The bank announced that it has started tokenizing its equity using blockchain technology. It is the first private bank to issue shares as ledger-based securities under Switzerland-based laws.
Sources reveal that with tokenization, the bank’s share registry will automatically and continuously update itself whenever a share transfer happens or capital increases. This would help the bank in managing primary and secondary market transactions in a wholly digital manner.
In addition, the new mechanism is being counted on in eliminating the need for a lengthy case settlement process and also does away with the need for buyers to inform the bank manually and update its shareholder registry. The tokenization would also facilitate more efficient and faster secondary market transactions by removing the administrative burden of current requirements like the written forms for the transfer of sheets between sellers and buyers.

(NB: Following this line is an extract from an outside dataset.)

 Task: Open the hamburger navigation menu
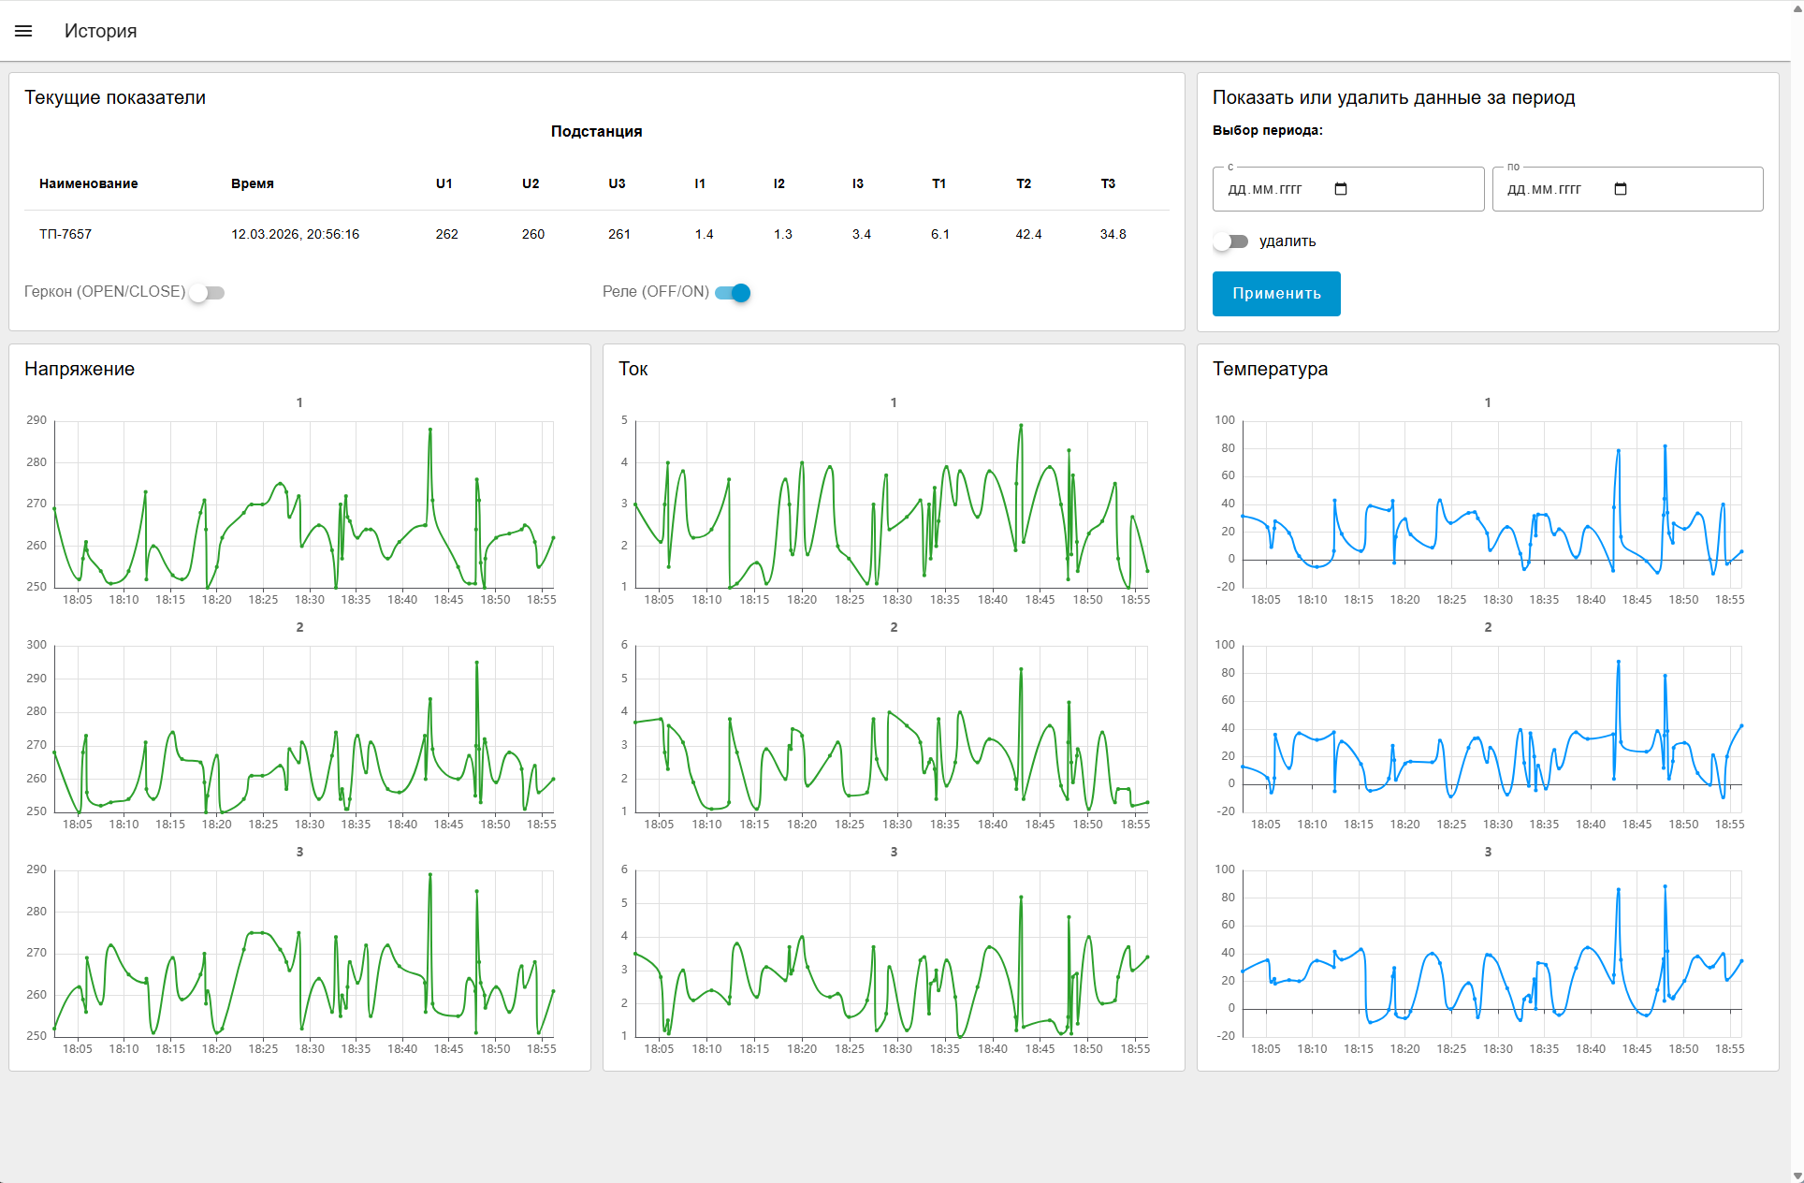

The private bank has collaborated with Taurus, a digital asset company, to tokenize its shares. This partnership will help Cité issue its tokenized shares, manage the smart contracts that create the shares, and carry out asset servicing of its securities.
Cité said that the tokenization of its shares had been made based on the Capital Markets and Technology Association (CMTA) standards. CMTA is an independent association established by prominent actors from Switzerland’s financial, technological, and legal sectors to create common standards around issuing, distributing, and trading securities in the form of tokens using blockchain technology.
Christophe Utelli, Deputy CEO of Cité Gestion, said that the private bank was privileged to be the first bank to take advantage of new opportunities uncovered by the law in Switzerland to digitalize securities by tokenizing the company’s shares.
The private bank briefs that the tokens are being created using CMTAT, an open-source smart contract recommended by the CMTA and designed explicitly for the tokenization of securities, and recorded on Ethereum.
According to the report, Taurus was established in 2018 and is quite famous in the tokenization sector. It has been involved in tokenizing 15 firms covering equity, structured products, and private debt from companies based in Switzerland and across Europe.
In 2022, Taurus was also awarded a securities license from the Swiss Financial Markets Supervisory Authority to provide banking institutions and investors the ability to trade several assets, including tokenized securities.
While Cité Gestion is the first Swiss bank to adopt tokenized assets, it has become a common trend among financial institutions across the globe as it allows traditional financial players to lure more investors by using blockchain technology.
In September last year, an investment giant KKR tokenized its portion of its $4 billion private equity on the Avalanche blockchain to enable investors to access the asset class using a part of the required wealth. Following that, in October, Hamilton Lane, an investment firm, tokenized three of its funds through Securitize, a digital-asset securities company.
Last year, JPMorgan, a multinational financial company in collaboration with the central bank of Singapore, participated in its first-ever decentralized finance (DeFi) transaction.
According to the Monetary Authority of Singapore (MAS), the transaction was one of many to announce the commencement of Project Guardian. The pilot program’s goal was to identify the potential use cases of DeFi applications in the financial markets. Additionally, it was an asset tokenization and international transfer experiment.
Sources reveal that with more wealth management firms putting capital into private markets, the need to create new forms of access has become a trend.